If Andy Burnham returns to Parliament, the political class will know how to cover it. A leadership drama. Who is up, who is down, whether Keir Starmer can survive, whether Labour is once again turning inward. The familiar machinery of Westminster psychodrama will whirr into life.
That framing misses the larger point. Burnham’s possible return matters not because of what it says about Labour’s leadership, but because of what it reveals about the British state: what it can still do, what it has forgotten how to do, and what kind of country it must become if it is serious about resilience.
Britain is finally having a more serious conversation about national security. The Strategic Defence Review, the pivot back towards Europe, the recognition that hybrid warfare turns citizens, infrastructure and civic institutions into part of the front line: all of it marks a real shift in how the state thinks about its own survival.
But at the centre of that conversation lies a question that the defence establishment, and most of Westminster, still does not want to answer. What kind of society do you need to be before resilience is possible?

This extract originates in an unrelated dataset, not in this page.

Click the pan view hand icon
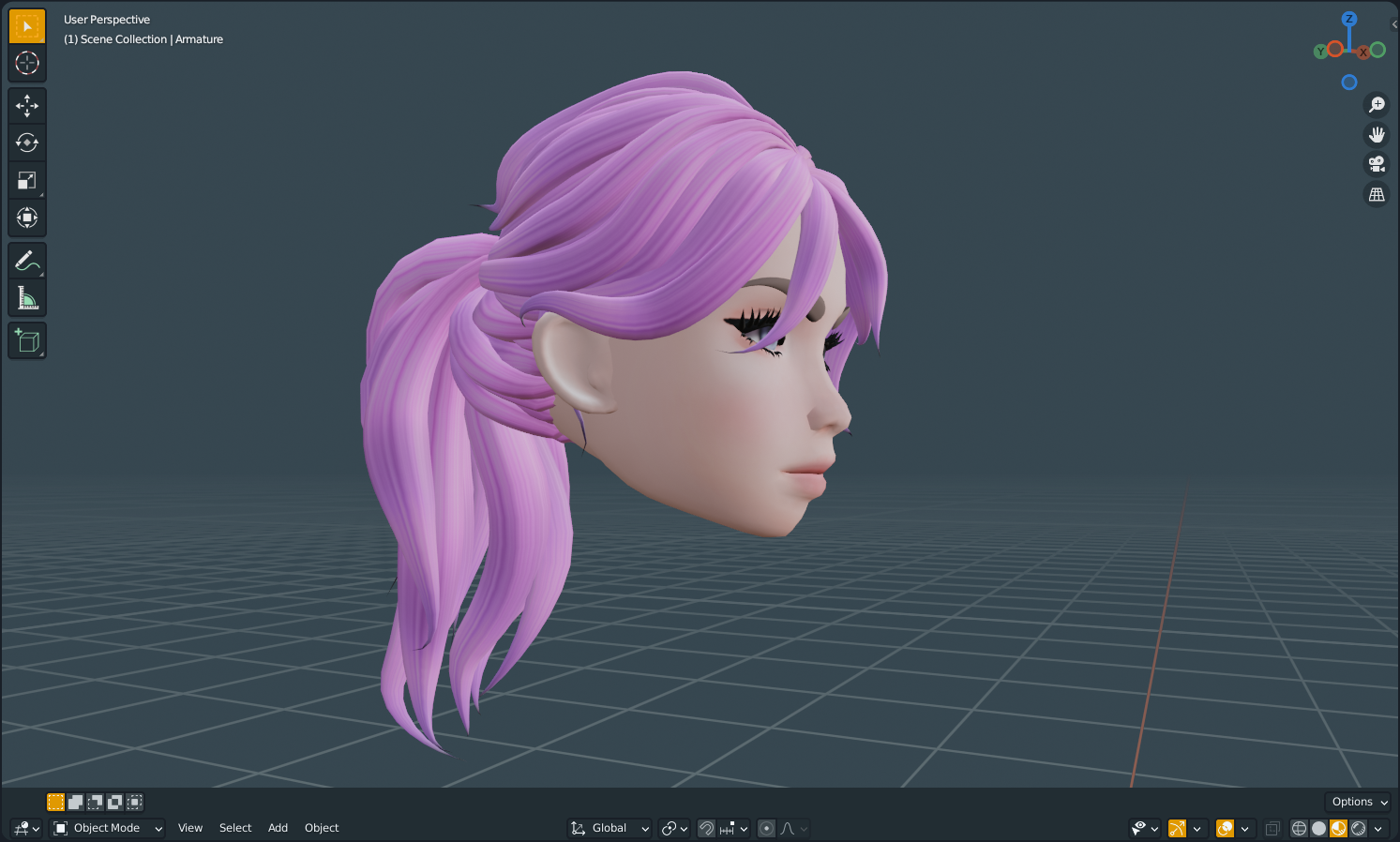The width and height of the screenshot is (1400, 842). coord(1376,134)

Finland is now the model everyone cites. Comprehensive security. Whole-of-society defence. Civilian preparedness woven into military planning. British strategists admire the Finnish system and ask how it might be copied. But the admiration stops short of the uncomfortable question: why does it work there?
The answer is not geography or history or some mysterious quality of Finnish national character. It is structural. Nearly 80% of Finns say they would defend their country if attacked. In Britain, the figure is closer to 33%. That gap is not an accident. It exists because Finland has spent decades building a society in which people have a genuine stake in what they are being asked to defend. Energy is affordable. Housing is available. Public services function. Institutions command trust. The Nordic welfare state is not a sentimental add-on to Finnish security policy. It is the foundation of it. You cannot ask people to defend a country that does not work for them.

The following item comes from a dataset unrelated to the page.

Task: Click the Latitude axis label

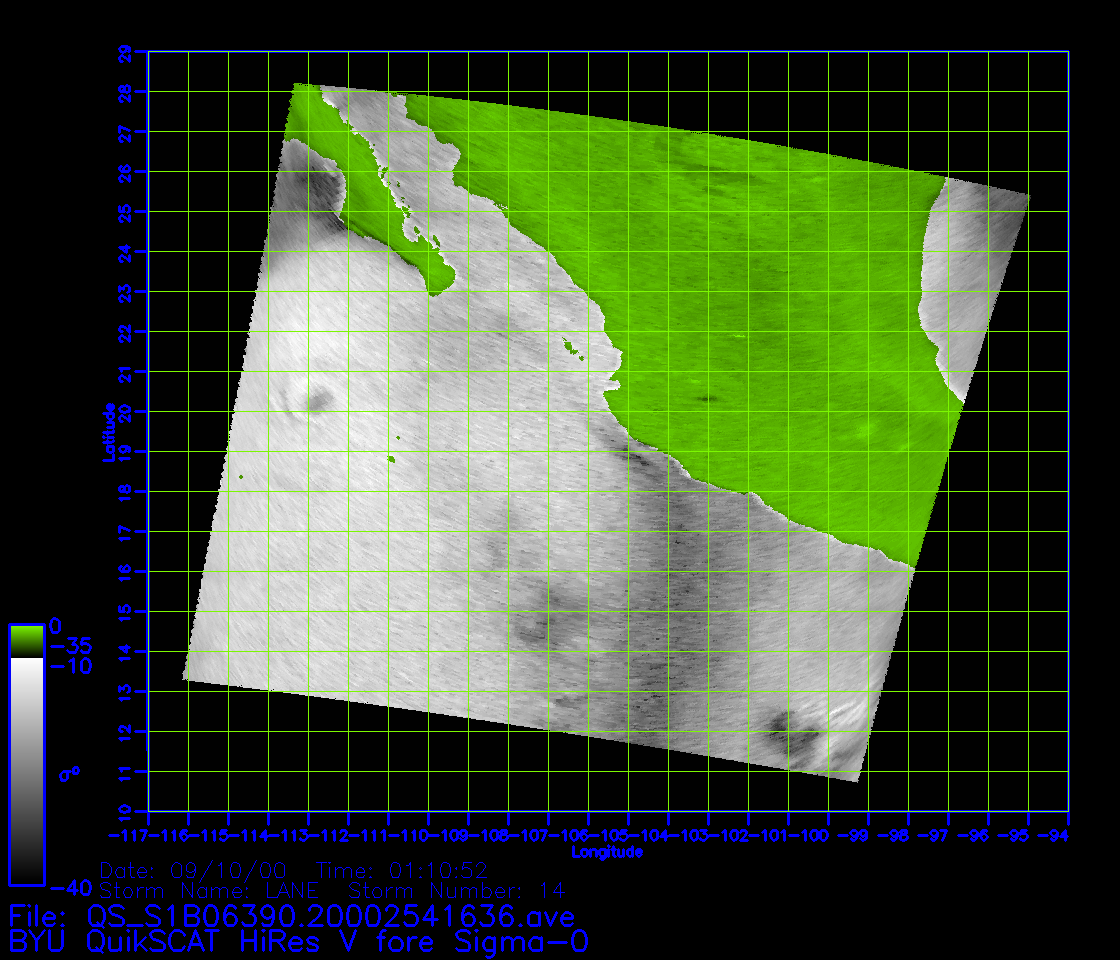Action: click(108, 432)
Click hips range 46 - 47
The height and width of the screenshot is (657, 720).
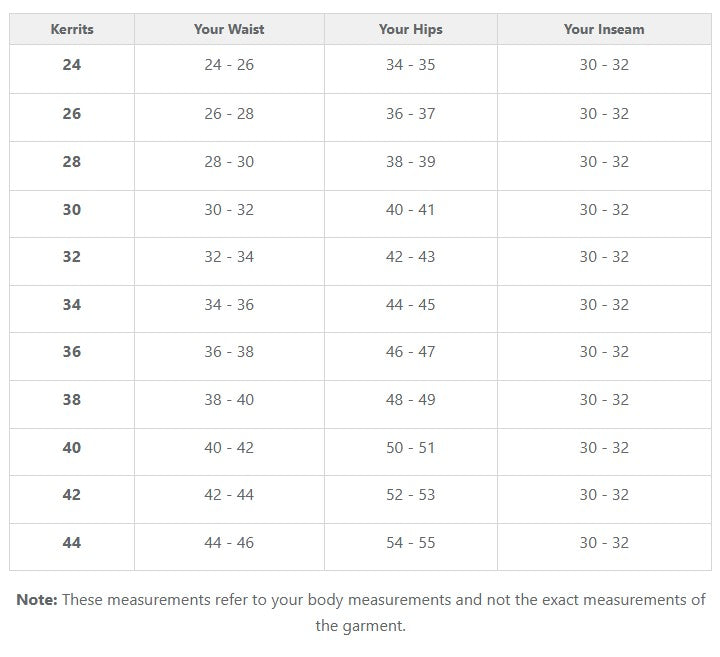point(410,352)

Britain has spent 40 years building the opposite. The privatisation of essentials – energy, water, transport, housing – transferred wealth upwards from households to shareholders while making the basics of everyday life more expensive. The state, stripped of the tools to control costs at source, has been reduced to compensating after the fact.
Out of every pound the Government spends on housing, 88p goes to subsidising private rents. Just 12p goes to building homes. When energy prices spiked in 2022, the Government spent £40bn in a single winter cushioning the blow, not because it had a resilient energy system but because it lacked one. Debt interest now consumes more than £100bn a year. Britain has the highest debt servicing costs in the G7: the compounding price of financing failure rather than eliminating it at source.
This is what bond market dependency actually looks like. It is not an abstract fiscal condition. It is the consequence of a state that has been stripped of the supply-side tools that would let it cure the problems it now pays, indefinitely, to manage. And here is the paradox the Treasury refuses to confront. The countries that borrow most cheaply are often those that have retained the public investment model Britain abandoned. The spread between UK and Dutch borrowing costs has widened sharply not because markets fear public investment, but because they have lost confidence in a model that borrows to subsidise private failure while never addressing its causes.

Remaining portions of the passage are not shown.